Le voile, que l'on peut considérer comme l'emblème de l'aimée, est ici, au
- 392 -
contraire de TURJUMAN, autant un facteur d'exhibition que d'occultation du
corps. De ce fait, le voile stimule plus qu'il ne neutralise la tension amoureuse :
"de toutes, j'ai aimé celle, qui trône, parfaite et cachée, je traverse
les voiles, qui la parent" (XLI).
En tant que parure, le voile finit par accéder à la fonction d'accessoire érotique :
"et traîne ses voiles, orgueilleuse, parée d'atours, je la contemple"
(XXXI).
Toute cette scénographie du rapport à l'aimée est ainsi organisée sur un
simulacre de la scène soufie.

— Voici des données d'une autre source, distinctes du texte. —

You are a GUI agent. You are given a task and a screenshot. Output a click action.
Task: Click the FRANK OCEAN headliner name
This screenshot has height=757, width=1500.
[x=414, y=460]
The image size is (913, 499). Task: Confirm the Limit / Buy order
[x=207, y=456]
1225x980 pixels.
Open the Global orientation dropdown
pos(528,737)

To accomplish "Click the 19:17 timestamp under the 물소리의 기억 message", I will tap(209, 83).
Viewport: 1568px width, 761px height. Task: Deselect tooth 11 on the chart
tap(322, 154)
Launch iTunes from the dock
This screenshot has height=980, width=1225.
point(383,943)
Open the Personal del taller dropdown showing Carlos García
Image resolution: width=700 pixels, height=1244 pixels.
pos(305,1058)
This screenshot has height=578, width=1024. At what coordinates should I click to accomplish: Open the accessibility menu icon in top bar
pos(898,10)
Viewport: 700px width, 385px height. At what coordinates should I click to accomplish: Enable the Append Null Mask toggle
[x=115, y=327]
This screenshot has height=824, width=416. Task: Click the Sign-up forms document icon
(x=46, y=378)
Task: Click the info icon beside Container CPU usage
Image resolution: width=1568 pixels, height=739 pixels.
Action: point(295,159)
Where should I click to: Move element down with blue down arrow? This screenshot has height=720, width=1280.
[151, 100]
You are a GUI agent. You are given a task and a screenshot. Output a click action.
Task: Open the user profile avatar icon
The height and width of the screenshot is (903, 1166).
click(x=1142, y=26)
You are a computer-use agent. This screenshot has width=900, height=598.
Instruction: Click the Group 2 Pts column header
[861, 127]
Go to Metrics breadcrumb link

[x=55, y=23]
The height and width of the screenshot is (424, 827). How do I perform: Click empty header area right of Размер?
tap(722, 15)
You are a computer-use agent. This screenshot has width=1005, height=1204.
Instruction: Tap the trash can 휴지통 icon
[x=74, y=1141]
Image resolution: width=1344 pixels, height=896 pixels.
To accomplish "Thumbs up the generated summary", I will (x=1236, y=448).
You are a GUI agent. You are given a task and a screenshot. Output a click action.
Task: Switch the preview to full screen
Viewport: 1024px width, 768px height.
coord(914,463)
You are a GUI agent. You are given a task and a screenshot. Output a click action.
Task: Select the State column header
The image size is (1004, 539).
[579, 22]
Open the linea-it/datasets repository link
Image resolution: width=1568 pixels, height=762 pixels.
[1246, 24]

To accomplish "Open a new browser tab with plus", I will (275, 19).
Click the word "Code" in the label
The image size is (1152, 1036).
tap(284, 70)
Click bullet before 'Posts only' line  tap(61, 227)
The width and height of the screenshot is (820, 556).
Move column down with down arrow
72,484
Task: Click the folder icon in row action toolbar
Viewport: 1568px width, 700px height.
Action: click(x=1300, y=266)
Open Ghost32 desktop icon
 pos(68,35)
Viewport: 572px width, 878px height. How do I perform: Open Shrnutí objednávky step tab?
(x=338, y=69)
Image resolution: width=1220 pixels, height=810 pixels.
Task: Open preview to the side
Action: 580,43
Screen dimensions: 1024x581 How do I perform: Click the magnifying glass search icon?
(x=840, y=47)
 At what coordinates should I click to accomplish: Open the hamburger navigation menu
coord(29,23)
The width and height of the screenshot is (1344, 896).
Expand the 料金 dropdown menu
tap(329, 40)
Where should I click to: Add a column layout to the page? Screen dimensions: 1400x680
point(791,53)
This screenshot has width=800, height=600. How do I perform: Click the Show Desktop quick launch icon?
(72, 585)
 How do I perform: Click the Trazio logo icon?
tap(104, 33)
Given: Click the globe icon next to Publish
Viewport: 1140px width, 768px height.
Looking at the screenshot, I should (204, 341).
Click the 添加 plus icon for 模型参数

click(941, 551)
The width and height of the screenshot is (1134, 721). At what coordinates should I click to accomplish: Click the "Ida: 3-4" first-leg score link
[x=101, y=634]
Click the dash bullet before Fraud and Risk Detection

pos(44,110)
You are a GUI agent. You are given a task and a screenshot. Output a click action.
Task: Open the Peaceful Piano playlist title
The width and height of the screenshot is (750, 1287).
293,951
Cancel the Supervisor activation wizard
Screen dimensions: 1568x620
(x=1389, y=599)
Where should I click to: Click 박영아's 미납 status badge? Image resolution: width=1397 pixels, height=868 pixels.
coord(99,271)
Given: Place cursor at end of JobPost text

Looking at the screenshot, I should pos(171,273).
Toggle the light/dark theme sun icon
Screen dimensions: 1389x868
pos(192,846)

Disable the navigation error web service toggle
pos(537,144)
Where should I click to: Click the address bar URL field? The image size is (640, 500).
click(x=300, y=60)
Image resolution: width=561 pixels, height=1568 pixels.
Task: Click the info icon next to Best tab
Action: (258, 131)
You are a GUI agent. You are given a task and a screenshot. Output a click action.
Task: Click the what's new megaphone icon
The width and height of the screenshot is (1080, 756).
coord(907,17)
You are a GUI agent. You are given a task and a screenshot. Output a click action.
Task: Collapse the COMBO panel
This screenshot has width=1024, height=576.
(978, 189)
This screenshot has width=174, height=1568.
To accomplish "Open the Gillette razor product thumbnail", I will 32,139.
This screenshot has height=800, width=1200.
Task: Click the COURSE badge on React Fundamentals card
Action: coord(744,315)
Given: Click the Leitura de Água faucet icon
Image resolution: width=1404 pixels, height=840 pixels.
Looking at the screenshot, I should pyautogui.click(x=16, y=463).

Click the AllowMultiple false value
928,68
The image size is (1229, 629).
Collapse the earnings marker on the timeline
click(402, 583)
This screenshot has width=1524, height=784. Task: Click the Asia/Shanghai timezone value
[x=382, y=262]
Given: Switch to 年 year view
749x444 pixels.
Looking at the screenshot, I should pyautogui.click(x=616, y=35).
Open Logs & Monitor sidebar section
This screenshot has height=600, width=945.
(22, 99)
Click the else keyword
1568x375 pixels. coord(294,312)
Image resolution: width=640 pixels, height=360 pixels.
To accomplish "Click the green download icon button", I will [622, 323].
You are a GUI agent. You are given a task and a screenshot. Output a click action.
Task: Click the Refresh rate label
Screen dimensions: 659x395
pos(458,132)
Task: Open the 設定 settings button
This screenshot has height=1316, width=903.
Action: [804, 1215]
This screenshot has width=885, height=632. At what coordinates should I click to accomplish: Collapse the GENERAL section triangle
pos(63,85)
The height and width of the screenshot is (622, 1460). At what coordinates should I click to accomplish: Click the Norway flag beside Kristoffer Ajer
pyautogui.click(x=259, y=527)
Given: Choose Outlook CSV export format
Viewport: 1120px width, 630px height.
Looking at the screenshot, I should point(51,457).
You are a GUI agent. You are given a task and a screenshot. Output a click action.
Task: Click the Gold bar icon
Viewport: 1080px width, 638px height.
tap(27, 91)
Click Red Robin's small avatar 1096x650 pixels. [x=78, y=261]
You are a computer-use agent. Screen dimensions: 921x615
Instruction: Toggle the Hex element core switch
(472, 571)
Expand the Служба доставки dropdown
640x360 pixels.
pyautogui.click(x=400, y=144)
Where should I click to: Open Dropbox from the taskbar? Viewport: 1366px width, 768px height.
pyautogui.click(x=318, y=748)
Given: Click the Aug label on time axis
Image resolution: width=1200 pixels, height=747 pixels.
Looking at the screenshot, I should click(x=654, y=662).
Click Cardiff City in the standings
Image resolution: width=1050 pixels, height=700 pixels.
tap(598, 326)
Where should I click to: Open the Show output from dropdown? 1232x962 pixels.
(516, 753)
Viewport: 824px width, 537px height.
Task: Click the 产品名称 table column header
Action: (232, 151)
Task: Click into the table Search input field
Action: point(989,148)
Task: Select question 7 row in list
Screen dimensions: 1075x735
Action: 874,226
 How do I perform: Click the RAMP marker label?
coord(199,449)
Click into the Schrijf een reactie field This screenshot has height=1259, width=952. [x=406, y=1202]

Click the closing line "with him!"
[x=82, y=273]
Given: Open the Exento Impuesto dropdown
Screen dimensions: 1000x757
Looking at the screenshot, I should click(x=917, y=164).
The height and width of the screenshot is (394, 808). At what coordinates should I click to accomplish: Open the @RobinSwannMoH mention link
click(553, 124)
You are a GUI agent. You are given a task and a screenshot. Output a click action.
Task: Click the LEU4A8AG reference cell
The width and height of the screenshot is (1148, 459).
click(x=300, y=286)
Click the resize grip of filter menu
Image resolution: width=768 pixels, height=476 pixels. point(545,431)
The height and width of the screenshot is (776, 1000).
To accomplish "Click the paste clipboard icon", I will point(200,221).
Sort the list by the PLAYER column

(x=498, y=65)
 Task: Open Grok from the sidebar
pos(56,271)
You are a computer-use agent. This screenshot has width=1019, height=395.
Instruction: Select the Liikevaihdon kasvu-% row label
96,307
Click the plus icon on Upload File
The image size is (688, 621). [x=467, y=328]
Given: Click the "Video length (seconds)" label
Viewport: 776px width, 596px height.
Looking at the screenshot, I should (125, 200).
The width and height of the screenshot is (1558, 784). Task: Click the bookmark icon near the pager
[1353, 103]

Les composants sont les mêmes, mais leur
signification a changé d'orientation. De la divinité, elle ne semble conserver que
l'éclat illimité et occulte :
"elle leur dit, nous sommes les faces effacées du soleil, notre
blancheur cachée éclaire" (XV).
Le commandement émanant de la sagesse soufie et qui recommande la
réserve et la discrétion en la présence de Dieu n'est qu'un résidu discursif vite
dilué dans des options sensualistes de plus en plus explicites. Ainsi, le précepte,
d'ailleurs unique dans son genre dans tout le recueil :
"couvre-toi de voiles, parle-lui derrière les paravents, ne la
contemple pas de face" (XVIII),
sera maintes fois démenti par les attitudes et les gestes de l'amour, mais aussi par
des propositions qui développent des arguments tout à fait opposés, comme dans
la stance XIX :
- 393 -
"et porter le masque et le voile, cela n'empêche pas de voir",
ou encore, dans la stance XXIII où, à défaut de la voir, l'amant imagine le visage
de l'aimée, de telle sorte que la vision spirituelle devient pur fantasme :
"j'invente une chair, derrière le voile".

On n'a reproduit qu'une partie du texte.